I don't want to sound shallow or anything, because I'm trying really hard here, but I have a problem with my Frenchman's underwear.
Perhaps I'm making excuses, but maybe you'll understand if you met Monsieur Parfait. Perfect minus pants.
Every species has its own foibles, some better known than others, like your irritatingly predictable, "he left the toilet up" or even the lesser-known but equally popular, "if only he didn't spit when he spoke, then maybe it would be alright".
Similarly, women have foibles too of course, and we would be here all day if I was to get into them, but I'm not talking about clichés, I'm talking about personal afflictions that come down to taste.
I don't give a toss if a guy doesn't put the toilet seat down, or if he squeezes his toothpaste from the top of the tube, or even if he scratches his nethers while he watches rugby. Honestly, whatever…
I'm talking specifically about the paisley underwear that was bought to my attention on Saturday night.
Why oh why?
He's French, so why on Earth would he wear the worst tier of his Woolies three pack?
Again, underwear isn't an accurate or even remotely profound characteristic on which to base an entire person, let's be honest. And it's not something I can explain, because it seems so downright ridiculous. But when that man dropped his rods, I thought, "Say it isn't so".
Now, now, it doesn't mean I'm not going to try and turn a blind eye. I'm going to tell you exactly what Woolies briefs do, and also elaborate on boxer shorts.
I do understand that the cotton Speedo variety of men's underpants are comfortable. They're practical and yet, they're also practidull, but with the added bonus of accessibility. Men in my office and during cocktail hour have explained why they wear them, and why boxer shorts can be a drag, especially on a hot day, if I'm correct.
Half the problem with these pants are their colours. The beautiful mustard, paisley shapes and the awesome Russian reds that I've seen on more occasions than I care to remember…
I know it's a tough call, but here's the thing: It's not the colour as much as it is the basic item itself. And because Frenchman seemed so outwardly suave and smelled like heaven, the jocks just came as a shock.
You know what I mean?
And it does work both ways. Women do get that Bridget Jones' granny pants aren't exactly sexy. They're comfortable (I think as I daren't try them for myself), and luckily for us ladies, there are heaps of other choices out there, like those French knickers.
According to personal statistics, men do like these. They're also comfortable and don't leave one of those panty line things on your executive attire. We have heaps of choice, and I suppose we therefore have less of an excuse than men when it comes to bad undergarment dressing.

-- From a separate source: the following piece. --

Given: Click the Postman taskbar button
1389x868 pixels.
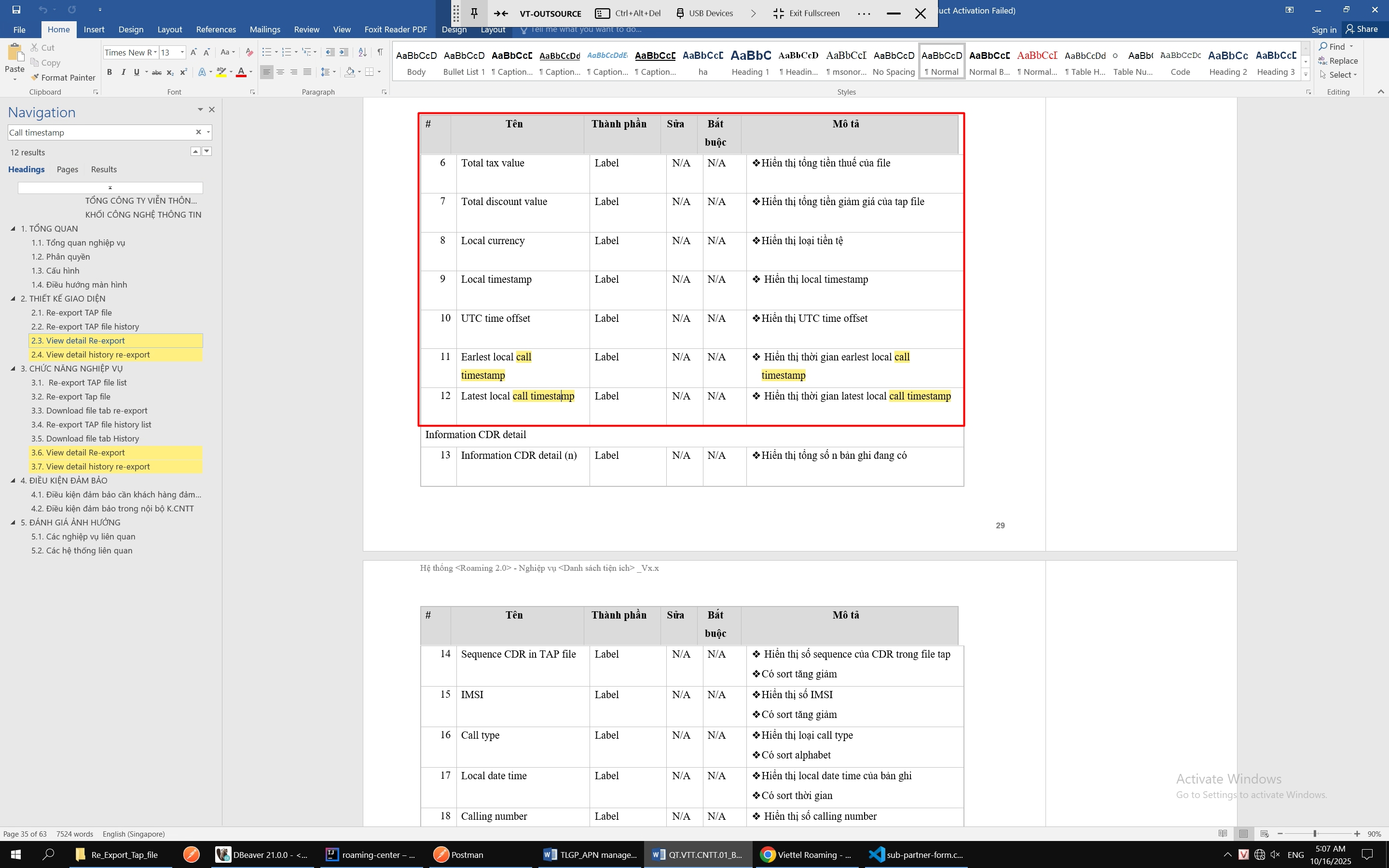Looking at the screenshot, I should pyautogui.click(x=459, y=854).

Of course men can wear those half-boxer half-brief numbers, even though I saw many a male bather in Greece wearing those things in lumo lycra. But nothing beats boxer shorts. They just work.
I can't judge the man for wearing briefs, even though deep down I'm trying to find excuses not to like my Frenchie. Just two weeks ago the man was also crying on my shoulder and opening up. That's more of an excuse to leave if any, not freaking underwear. Bad underwear doesn't make him dangerous turf; him not being ready for a relationship does.
And frankly, I don't know if I'm ready either. If I'm nit-picking, this is it. Besides, he's just too perfect. And that's replete with its own set of troubles right there — even with the paisley pants.